* PASSAGE GIVEN *

□ □ □ □

[chimerax-users] Could you please inform the best advice to solve a structure via colabfold when GPU is an issue? I tried some routes already.

Fri Apr 14 16:03:30 PDT 2023

Hi Josh,

  Predicting 1300 residues is at the limit of what the ChimeraX AlphaFold tool can do because it uses Google Colab GPUs which have only 12 or 16 GB of memory.  With Colab Pro ($10/month) I never got a GPU with more than 16 GB.  But maybe there is some way if you research how online.  A GPU with 24 GB would easily handle 1300 amino acids.

  You might try the ColabFold web page (not ChimeraX) since it is using AlphaFold 2.3 which is supposed to handle larger structures with the same memory.  ChimeraX uses an older ColabFold version using AlphaFold 2.2 or 2.1 but will be updated in coming months.

  Setting up your own AlphaFold on a Linux machine with a GPU with more than 16 GB is some trouble because it uses a few TBytes of databases.

□ □ □ □

* RECORDED INFORMATION *
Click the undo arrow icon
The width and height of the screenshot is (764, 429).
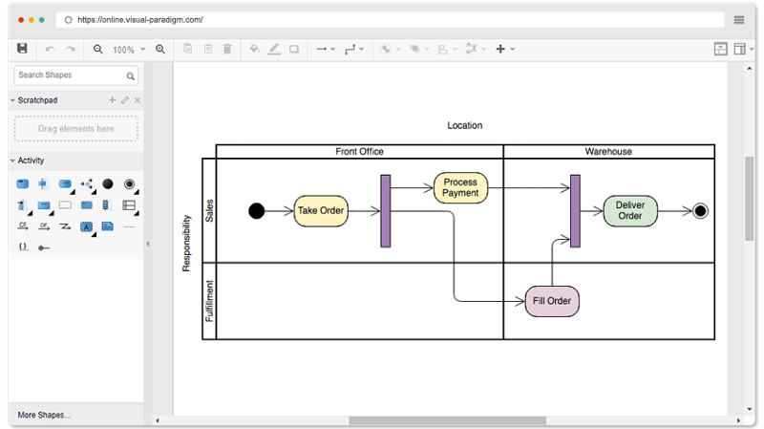pyautogui.click(x=50, y=49)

□ □ □ □

* TASK BRIEF *
Answer from the forum post about GPU limits for ChimeraX predictions above:
(a) How much memory do Google Colab GPUs have?
(b) Which AlphaFold version does the ColabFold web page use?
(c) What is the monthly price of Colab Pro?

* SOLUTION TO THE EXERCISE *
(a) 12 or 16 GB
(b) AlphaFold 2.3
(c) $10 per month